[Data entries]
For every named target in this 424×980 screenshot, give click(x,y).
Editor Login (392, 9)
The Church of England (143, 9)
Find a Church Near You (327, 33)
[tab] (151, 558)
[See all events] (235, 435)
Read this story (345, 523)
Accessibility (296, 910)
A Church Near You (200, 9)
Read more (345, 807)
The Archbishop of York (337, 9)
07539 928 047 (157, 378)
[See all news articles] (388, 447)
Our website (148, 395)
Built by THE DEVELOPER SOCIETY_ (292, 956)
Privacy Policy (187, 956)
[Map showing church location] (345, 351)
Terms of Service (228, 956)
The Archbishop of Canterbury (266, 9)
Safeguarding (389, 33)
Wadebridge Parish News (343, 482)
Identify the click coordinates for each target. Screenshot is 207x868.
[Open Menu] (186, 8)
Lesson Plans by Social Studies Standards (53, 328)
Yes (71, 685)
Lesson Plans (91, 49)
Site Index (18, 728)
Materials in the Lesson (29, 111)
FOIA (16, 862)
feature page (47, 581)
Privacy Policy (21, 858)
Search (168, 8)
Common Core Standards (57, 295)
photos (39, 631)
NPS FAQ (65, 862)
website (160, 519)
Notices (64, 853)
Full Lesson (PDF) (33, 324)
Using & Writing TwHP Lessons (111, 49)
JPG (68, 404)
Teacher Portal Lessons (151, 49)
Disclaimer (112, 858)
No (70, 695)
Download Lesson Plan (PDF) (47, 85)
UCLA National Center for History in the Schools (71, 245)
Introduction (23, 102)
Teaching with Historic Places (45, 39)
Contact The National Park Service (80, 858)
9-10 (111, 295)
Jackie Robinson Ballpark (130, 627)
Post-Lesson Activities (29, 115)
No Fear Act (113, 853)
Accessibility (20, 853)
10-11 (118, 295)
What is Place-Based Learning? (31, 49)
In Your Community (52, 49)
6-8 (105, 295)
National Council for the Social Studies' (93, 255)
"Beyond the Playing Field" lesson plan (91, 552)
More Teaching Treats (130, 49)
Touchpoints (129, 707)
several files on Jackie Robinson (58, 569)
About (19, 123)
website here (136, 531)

**PROBLEM**
Please pick out every line in the records above that contains the word "Archbishop", matching case exactly, and copy each of those lines.

**SOLUTION TO THE EXERCISE**
The Archbishop of York (337, 9)
The Archbishop of Canterbury (266, 9)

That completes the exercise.